=== Begin Enclosure ===

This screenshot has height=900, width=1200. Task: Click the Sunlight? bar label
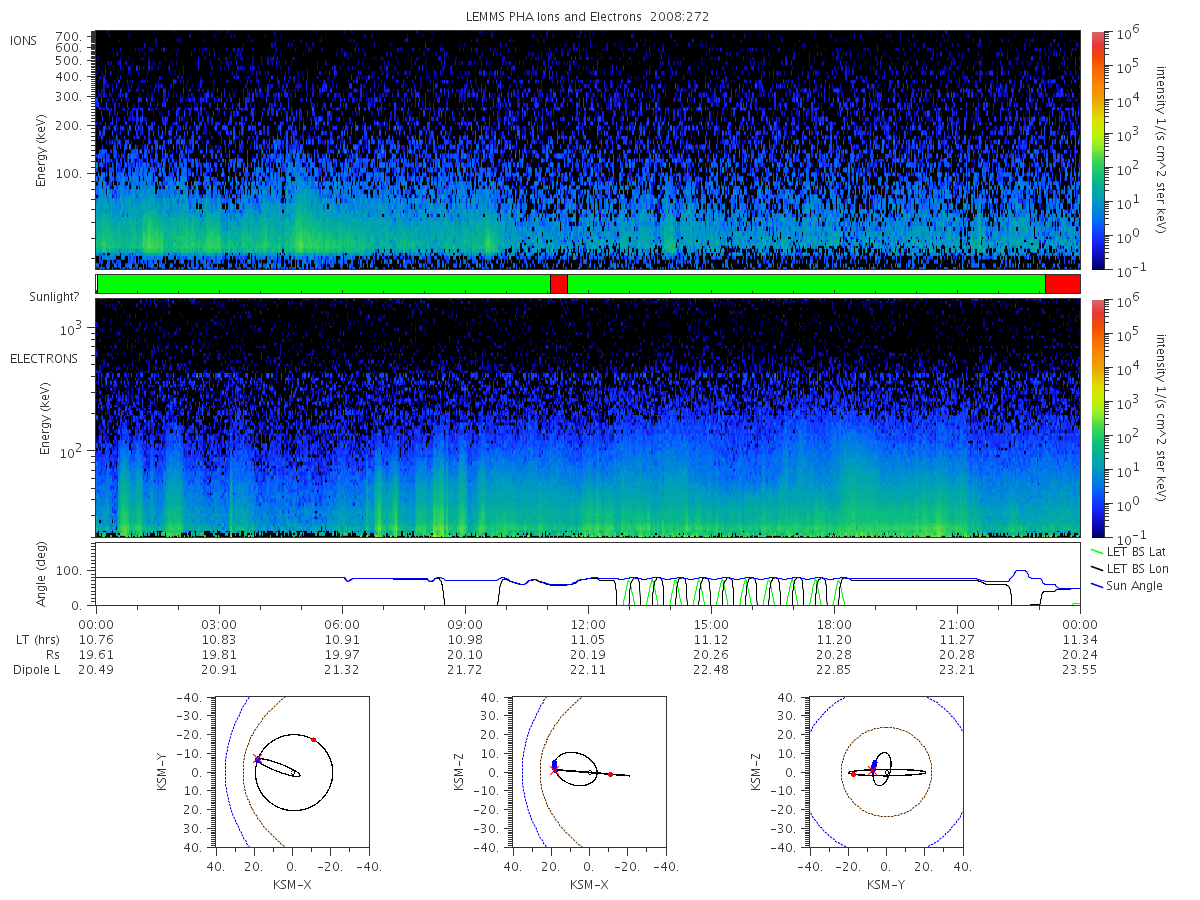41,296
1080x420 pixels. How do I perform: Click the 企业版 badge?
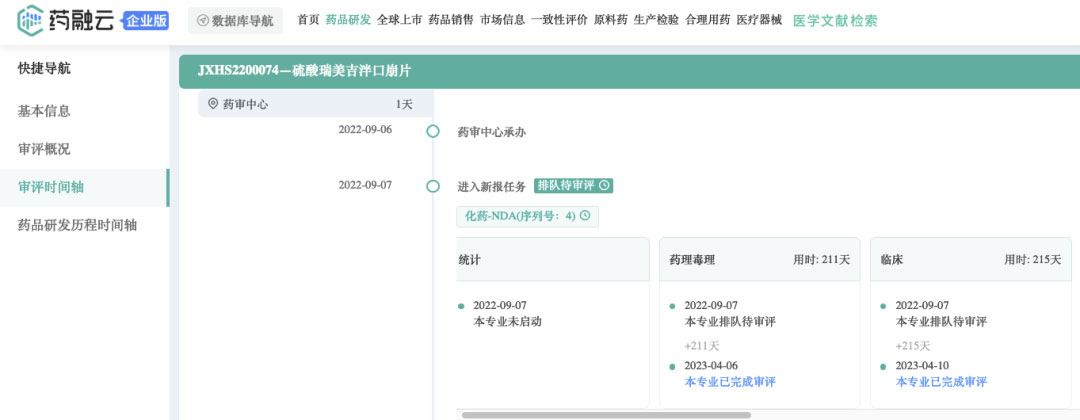tap(146, 21)
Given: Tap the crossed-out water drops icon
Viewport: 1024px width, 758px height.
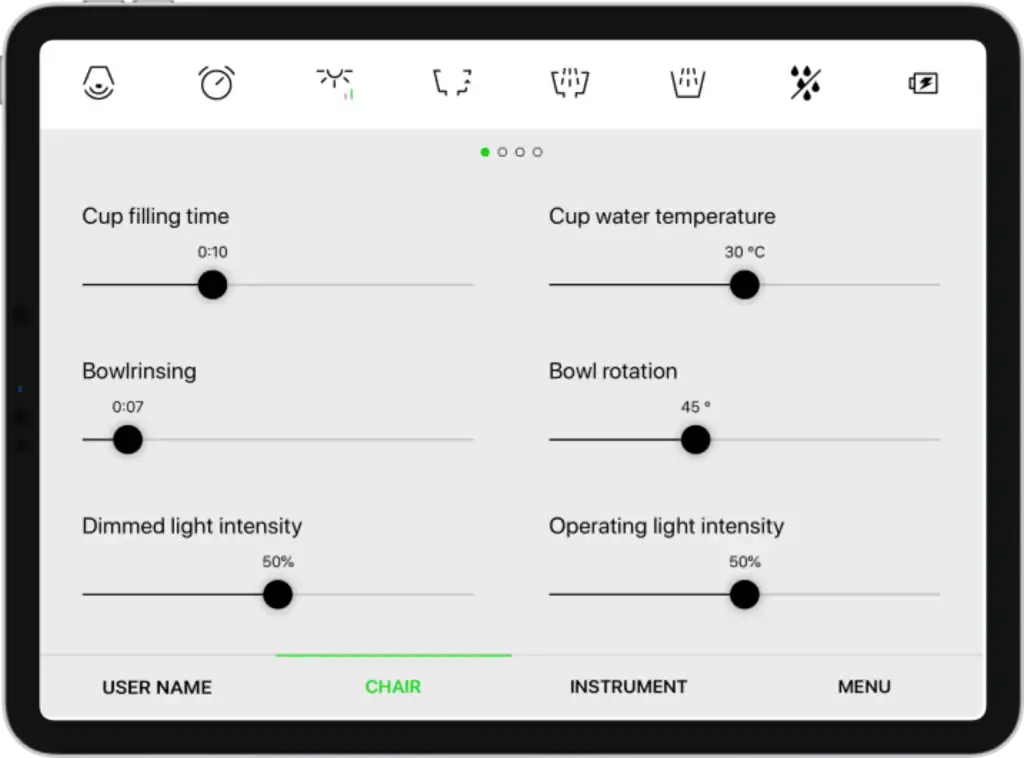Looking at the screenshot, I should pyautogui.click(x=805, y=84).
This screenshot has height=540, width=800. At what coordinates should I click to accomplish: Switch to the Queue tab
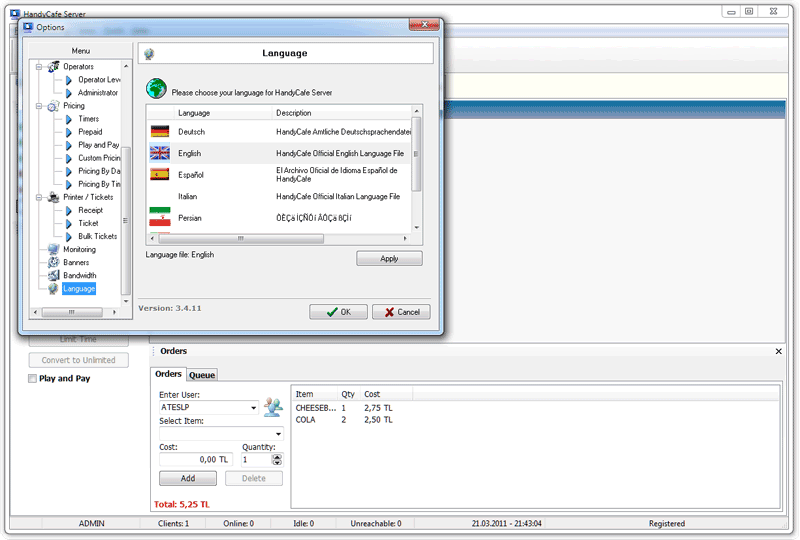pos(202,375)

=== End Enclosure ===

## WORK ORDER:
Please write out the lines above exactly, from the one that contains "Given: Tap the crossed-out water drops icon" through the final line, and include none of the pictures.

## EXPECTED OUTPUT:
Given: Tap the crossed-out water drops icon
Viewport: 1024px width, 758px height.
Looking at the screenshot, I should pyautogui.click(x=805, y=84).
This screenshot has height=540, width=800. At what coordinates should I click to accomplish: Switch to the Queue tab
pos(202,375)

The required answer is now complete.